Según el informe presentado, durante todo el año pasado se registraron en Puebla 898 homicidios dolosos, cifra que representó 3.8 por ciento del total nacional de este delito. Con estos datos, la entidad se ubicó en el lugar 12 a nivel nacional, posicionándose dentro del grupo de estados con mayor número absoluto de víctimas, aunque por debajo de entidades con históricamente mayor incidencia.
El reporte del SESNSP se construye a partir de las carpetas de investigación iniciadas por las fiscalías estatales, por lo que las cifras corresponden a registros oficiales y homologados. En este contexto, Puebla mantiene una incidencia relevante en el panorama nacional, particularmente por la concentración de casos en determinadas regiones del estado.

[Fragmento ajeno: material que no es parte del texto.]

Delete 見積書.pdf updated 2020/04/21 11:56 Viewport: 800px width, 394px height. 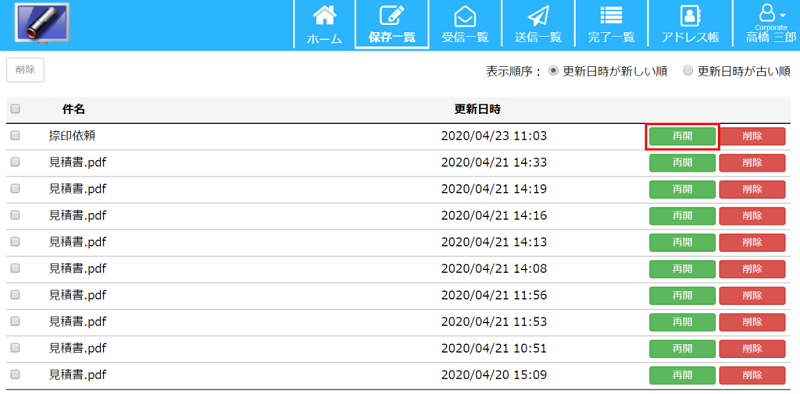[x=752, y=296]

De manera específica, Marcela Figueroa Franco señaló que solo en diciembre de 2025 se contabilizaron 73 homicidios dolosos en Puebla, lo que refleja la persistencia de este delito hacia el cierre del año. Este comportamiento mensual confirma que, aunque existen variaciones a lo largo del año, la violencia homicida continúa siendo un desafío para la entidad.
Especialistas en seguridad subrayan que el homicidio doloso es uno de los principales indicadores para medir el impacto de la violencia, debido a su gravedad y a su efecto directo en la percepción ciudadana. Además, la distribución desigual de los casos entre municipios sigue representando un reto para las estrategias de prevención y contención.
La posición de Puebla en el lugar 12 nacional refuerza la necesidad de dar seguimiento puntual a las cifras oficiales y evaluar de manera constante las políticas públicas en materia de seguridad, particularmente en zonas con mayor incidencia delictiva.